Les Portes de Vallauris
June 15th, 2019
A sculpture series created for the A.I.R. Vallauris end-of residency show held at the Chapelle de la Miséricorde in Vallauris, France.In response to the architecture of the town and the Côte d’Azur region, behind each door lived my personal response object created during each interview, and beside each door stood my interviewees’ object symbolizing home.
The feeling of home exists in limbo between place and identity. For some, connotations of home take on exclusively material form; for others it is an abstract feeling — a connection to people, language and culture — or maybe it is a mixture of all of these elements. But what does it take to transform empty spaces and fill them with feeling and meaning of home? This interdisciplinary art project came in response to my desire to both explore my inconsistent relationship with a “home” identity and to discover how art can be used as a tool for language learning. Intrigues by the nuances of the French language and culture, my investigation into the creation, meaning and feeling of le chez-soi (home) loosely tests the theories outlines in Gaston Bachelard’s The Poetic’s of Space.

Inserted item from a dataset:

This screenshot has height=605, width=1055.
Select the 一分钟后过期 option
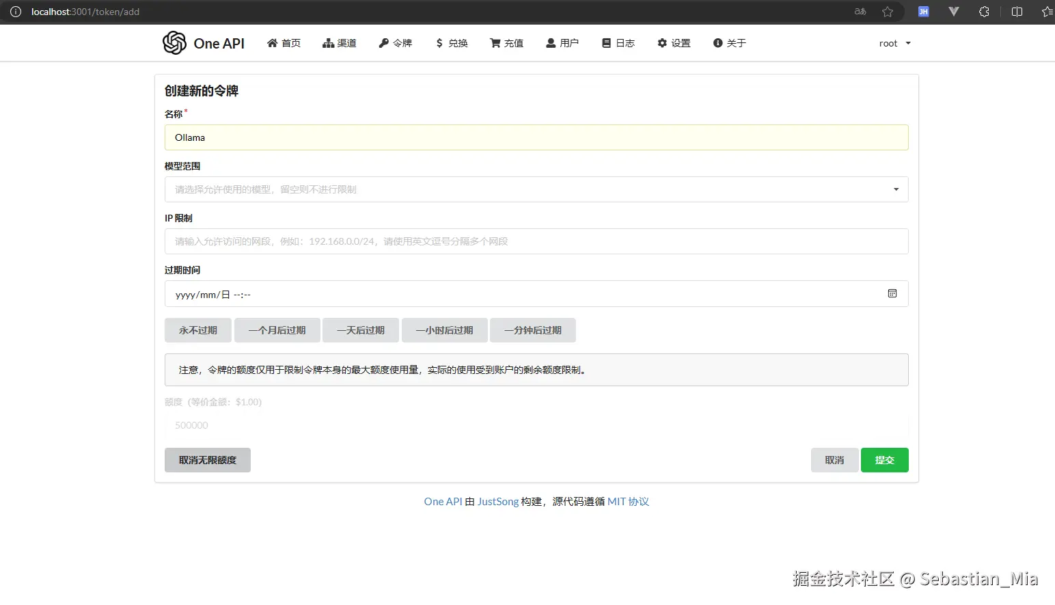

Over the course of two months, I conducted eighteen full-length interviews in French with individuals ranging in age from 24 to 76 across seven cities in France. Guided by the writing of Nicholas Bourriaud in Relational Aesthetics, I viewed myself as facilitator, not maker, during my intercultural exchanges. In addition to our verbal conversation, I simultaneously directed each interviewee through an artistic exchange using clay, asking each person to create a form symbolizing their feeling of home. Through this method, I found how the universal language of art can be used to build trust between individuals and across cultures to open-up deeper levels of communication. While the purpose of my project was to collect concrete material for my senior thesis, my project expanded in personal importance with the opportunity to give others access to the therapeutic touch of clay. Ultimately, my project is rooted in understanding how language shapes meaning, memory shapes our language, and place have the power to shape memories.